Amarillo Gold: Reported a positive feasibility study (FS) on its Posse Gold project in Brazil. It will have an initial mine life of 10yrs at low operating and all-in sustaining costs (AISC) of $738/oz. The FS supports open-pit mining and a CIL operation, highlighted by the fact it is of relatively low capital intensity and will generate robust returns, especially at gold prices in excess of $1,600/oz. Average annual gold production is projected to be 84k oz. Au, with 102k oz. Au annually over the first four years. Using a $1,400/oz. gold price, the after-tax NPV5% and IRR is $183m and 25%. The project is highly leveraged to the gold price as the NPV5% and IRR essentially doubles at $1,730/oz. Au to $360m and 50%. Initial capital costs are reasonable at $145m. Amarillo will look to advance the project quickly, with one remaining license [expected in Q3], which will be followed by construction financing with a target to begin building the project in April 2021. Once a financing package is obtained or once the projects is built, this could be a takeover target for large junior producers or smaller mid-tier producers.

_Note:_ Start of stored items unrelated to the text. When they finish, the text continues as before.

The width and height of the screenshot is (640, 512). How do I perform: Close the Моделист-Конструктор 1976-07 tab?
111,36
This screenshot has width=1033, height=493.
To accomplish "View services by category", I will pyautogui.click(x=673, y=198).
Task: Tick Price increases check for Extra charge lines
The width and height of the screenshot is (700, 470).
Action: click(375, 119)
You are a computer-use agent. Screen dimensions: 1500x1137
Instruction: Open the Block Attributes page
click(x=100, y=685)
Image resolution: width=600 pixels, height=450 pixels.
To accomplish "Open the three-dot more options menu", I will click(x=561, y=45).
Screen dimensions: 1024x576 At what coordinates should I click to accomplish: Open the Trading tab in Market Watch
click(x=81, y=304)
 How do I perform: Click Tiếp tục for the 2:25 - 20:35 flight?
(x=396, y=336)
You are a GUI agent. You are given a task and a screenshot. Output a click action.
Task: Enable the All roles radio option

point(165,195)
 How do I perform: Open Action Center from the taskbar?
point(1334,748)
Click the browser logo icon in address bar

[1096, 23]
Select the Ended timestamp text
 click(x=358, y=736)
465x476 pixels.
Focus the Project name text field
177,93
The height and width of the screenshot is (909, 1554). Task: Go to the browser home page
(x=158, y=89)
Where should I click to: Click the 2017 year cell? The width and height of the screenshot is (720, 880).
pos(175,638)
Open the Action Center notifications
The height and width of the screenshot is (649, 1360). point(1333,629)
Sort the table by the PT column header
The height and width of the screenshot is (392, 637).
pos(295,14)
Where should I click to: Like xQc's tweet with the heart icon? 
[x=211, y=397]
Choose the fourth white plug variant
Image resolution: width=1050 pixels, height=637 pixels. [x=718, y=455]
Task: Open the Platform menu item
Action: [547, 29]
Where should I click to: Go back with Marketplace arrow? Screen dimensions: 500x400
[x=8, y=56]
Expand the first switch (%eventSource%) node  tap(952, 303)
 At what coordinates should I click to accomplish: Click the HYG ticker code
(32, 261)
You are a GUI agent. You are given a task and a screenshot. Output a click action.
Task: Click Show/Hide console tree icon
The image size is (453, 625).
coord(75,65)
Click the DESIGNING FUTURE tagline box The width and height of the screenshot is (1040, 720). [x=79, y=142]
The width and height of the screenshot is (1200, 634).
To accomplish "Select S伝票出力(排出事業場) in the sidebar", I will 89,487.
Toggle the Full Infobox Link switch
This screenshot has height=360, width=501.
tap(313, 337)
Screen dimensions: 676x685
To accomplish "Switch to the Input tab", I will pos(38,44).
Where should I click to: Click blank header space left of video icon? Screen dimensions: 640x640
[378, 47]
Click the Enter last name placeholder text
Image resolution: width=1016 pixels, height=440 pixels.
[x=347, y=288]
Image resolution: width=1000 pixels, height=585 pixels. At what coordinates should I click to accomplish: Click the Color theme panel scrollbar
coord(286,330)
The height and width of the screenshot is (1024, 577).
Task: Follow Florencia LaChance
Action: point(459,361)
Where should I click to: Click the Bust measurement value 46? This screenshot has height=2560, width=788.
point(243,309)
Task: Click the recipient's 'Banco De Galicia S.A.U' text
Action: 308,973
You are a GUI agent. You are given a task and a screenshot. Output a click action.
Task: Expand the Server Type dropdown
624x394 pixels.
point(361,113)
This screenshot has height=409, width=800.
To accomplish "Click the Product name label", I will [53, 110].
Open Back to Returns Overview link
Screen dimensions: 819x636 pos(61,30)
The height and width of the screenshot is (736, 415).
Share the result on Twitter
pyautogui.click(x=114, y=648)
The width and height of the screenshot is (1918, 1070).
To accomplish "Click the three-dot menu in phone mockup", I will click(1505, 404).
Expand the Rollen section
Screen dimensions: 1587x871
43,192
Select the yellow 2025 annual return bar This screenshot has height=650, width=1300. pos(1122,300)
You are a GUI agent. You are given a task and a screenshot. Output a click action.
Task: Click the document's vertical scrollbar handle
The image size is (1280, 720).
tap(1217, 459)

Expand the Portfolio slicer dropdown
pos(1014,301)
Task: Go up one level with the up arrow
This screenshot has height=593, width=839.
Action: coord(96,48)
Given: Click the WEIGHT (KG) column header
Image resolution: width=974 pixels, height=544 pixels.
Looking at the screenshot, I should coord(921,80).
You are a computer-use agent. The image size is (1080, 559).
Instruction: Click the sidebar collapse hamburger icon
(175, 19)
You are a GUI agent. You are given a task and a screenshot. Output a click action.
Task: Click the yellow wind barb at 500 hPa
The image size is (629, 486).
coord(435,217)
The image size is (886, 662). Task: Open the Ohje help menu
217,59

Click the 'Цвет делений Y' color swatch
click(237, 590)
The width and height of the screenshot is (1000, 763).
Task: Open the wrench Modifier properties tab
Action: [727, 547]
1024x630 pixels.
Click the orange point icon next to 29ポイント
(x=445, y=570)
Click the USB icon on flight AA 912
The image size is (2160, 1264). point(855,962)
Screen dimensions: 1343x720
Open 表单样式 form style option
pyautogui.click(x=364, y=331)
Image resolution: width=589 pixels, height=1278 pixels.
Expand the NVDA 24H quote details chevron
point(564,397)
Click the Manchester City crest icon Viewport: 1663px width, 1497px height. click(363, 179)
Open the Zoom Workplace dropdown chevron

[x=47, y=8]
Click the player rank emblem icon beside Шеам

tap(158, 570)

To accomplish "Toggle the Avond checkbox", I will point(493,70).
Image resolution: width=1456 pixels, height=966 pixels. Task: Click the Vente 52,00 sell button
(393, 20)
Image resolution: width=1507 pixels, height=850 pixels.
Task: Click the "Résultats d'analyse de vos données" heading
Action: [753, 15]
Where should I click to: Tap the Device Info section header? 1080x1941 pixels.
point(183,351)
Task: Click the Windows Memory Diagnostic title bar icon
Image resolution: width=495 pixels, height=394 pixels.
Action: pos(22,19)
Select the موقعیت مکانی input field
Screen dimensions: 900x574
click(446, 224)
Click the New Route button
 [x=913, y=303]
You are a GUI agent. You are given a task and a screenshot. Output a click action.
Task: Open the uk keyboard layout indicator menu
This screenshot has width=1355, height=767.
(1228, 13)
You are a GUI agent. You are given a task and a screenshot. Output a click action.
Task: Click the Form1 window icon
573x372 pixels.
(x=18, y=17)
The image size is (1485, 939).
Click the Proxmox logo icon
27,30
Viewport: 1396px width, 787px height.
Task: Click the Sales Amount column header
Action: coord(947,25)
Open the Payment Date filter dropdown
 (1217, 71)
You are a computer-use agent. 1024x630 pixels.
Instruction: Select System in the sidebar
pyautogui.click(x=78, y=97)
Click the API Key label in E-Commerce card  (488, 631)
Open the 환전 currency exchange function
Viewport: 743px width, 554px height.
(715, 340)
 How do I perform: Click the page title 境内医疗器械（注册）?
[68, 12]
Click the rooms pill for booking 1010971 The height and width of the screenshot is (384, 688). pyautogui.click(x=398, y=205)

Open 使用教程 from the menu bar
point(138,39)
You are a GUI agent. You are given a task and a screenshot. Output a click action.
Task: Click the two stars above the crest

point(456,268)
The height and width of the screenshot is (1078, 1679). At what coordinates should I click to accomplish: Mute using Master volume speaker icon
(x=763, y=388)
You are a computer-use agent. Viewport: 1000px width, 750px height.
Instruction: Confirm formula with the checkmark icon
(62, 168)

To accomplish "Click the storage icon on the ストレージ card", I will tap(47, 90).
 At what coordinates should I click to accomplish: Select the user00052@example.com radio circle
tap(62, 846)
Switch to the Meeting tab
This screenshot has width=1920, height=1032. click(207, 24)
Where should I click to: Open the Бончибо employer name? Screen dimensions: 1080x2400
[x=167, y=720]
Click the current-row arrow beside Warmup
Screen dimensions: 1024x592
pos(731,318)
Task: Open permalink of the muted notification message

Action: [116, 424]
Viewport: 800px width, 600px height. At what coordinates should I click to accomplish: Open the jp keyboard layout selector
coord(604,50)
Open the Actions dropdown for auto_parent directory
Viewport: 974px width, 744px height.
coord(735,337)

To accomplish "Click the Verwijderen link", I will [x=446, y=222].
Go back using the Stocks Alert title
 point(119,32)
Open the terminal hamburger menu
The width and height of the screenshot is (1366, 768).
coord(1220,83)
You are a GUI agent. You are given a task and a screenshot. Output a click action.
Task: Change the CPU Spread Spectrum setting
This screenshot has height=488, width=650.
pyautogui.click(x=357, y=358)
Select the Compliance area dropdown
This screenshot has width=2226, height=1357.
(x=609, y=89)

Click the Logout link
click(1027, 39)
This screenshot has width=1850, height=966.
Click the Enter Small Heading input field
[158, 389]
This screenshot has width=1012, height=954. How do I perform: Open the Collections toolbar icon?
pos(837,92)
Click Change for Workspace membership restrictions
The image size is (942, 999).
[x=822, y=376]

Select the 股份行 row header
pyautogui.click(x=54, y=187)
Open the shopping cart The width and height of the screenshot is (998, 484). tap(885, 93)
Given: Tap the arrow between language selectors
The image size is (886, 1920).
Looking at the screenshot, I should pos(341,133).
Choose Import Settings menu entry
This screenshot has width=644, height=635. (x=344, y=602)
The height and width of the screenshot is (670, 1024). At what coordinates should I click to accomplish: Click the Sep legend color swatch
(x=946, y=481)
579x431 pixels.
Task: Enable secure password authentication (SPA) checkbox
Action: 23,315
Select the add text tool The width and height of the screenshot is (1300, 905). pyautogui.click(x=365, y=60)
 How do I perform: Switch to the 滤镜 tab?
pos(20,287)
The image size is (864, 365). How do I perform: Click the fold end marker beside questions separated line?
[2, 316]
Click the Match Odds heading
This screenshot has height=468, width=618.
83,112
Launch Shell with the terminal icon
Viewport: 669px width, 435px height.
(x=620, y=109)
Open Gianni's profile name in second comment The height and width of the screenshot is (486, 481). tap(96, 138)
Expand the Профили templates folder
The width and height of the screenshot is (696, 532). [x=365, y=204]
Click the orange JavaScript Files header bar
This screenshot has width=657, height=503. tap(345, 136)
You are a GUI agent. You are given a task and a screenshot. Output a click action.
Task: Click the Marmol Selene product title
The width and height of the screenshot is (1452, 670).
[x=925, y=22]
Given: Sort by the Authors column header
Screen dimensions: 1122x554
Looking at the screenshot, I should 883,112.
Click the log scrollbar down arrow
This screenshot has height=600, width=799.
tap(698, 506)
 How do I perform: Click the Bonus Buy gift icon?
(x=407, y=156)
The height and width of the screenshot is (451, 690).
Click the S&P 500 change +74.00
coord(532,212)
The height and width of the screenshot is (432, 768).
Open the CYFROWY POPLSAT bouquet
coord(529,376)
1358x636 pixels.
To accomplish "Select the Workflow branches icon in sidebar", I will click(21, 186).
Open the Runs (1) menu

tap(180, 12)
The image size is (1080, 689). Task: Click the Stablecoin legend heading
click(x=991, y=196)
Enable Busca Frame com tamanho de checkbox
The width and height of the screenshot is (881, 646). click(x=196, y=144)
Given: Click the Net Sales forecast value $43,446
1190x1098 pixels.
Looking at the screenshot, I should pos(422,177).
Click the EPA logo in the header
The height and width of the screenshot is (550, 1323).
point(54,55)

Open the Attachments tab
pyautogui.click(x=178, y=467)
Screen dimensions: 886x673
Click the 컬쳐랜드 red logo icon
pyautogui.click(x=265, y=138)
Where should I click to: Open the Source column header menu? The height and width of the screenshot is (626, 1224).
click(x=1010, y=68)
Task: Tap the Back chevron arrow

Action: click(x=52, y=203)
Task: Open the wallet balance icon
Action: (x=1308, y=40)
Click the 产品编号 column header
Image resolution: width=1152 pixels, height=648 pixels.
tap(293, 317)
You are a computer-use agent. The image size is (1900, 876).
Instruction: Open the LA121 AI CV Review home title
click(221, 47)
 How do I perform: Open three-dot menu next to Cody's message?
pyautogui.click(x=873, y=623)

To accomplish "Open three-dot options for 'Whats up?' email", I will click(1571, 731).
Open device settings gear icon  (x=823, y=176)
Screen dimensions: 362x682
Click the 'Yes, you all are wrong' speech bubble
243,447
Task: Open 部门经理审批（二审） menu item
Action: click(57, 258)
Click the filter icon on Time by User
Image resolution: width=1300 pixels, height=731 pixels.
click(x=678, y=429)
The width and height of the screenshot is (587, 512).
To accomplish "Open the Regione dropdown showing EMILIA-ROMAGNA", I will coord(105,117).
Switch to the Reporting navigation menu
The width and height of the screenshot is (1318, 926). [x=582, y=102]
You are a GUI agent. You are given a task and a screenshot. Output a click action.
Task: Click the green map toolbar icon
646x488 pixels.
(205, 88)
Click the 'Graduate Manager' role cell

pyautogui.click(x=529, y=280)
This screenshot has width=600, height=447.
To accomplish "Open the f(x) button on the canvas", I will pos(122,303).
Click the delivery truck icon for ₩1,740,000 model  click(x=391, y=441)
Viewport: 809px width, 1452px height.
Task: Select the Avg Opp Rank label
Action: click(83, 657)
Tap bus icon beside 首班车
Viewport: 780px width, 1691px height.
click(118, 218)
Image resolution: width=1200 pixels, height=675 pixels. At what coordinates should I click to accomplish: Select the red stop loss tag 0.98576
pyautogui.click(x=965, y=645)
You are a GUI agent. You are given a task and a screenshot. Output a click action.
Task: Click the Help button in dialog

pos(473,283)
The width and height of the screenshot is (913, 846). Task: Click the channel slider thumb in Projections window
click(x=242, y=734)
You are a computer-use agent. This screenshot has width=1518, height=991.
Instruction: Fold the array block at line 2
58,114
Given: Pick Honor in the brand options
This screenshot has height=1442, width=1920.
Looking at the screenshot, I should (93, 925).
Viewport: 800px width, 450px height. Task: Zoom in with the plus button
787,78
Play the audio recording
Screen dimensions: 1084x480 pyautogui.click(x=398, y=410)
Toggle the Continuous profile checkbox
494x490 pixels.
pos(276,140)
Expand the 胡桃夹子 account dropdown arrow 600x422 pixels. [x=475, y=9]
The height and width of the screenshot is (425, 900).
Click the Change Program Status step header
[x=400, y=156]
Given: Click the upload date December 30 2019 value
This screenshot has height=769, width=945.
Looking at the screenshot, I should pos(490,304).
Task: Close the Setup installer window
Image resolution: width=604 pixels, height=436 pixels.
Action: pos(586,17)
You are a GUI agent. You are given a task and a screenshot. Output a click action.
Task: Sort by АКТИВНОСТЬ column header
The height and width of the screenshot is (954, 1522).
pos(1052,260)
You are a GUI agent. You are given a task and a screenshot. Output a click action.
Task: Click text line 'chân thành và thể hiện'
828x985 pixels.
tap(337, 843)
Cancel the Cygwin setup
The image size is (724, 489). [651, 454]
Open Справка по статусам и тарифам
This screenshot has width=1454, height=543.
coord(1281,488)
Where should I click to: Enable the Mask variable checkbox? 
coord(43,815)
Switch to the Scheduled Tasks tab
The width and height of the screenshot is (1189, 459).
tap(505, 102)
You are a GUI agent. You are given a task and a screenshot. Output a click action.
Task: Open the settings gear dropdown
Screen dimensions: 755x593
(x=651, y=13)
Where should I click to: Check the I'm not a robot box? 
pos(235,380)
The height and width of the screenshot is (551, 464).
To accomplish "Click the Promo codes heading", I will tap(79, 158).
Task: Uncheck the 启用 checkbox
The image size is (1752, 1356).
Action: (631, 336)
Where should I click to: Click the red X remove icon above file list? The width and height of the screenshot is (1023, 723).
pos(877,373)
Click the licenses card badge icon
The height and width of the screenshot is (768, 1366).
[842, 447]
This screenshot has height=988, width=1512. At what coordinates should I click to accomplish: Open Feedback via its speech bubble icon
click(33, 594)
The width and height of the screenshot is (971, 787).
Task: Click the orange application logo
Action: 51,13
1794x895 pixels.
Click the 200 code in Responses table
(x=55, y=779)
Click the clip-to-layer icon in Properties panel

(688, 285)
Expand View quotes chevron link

Calibre Mining: Announced a Maiden Mineral Resource Estimate at Panteon Deposit. While small, this is a good first step as the company will incorporate the high-grade deposit into the mine plan and begin sourcing some of this high-grade ore before year end. The MRE has an indicated resource of 29k oz. Au @ 9.88 g/t Au and 66k oz. @ 6.8 g/t Au Inferred. Mineralization continues along strike and down plunge. Further drilling will be undertaken for resource expansion as exploration commence before the end of Q2. Access to the deposit was provided by a shaft which currently provides ventilation for the Santa Pancha underground mine. In anticipation of positive exploration results in Q1, the company began development towards Panteon from existing Santa Pancha infrastructure, completing 125m of horizontal development.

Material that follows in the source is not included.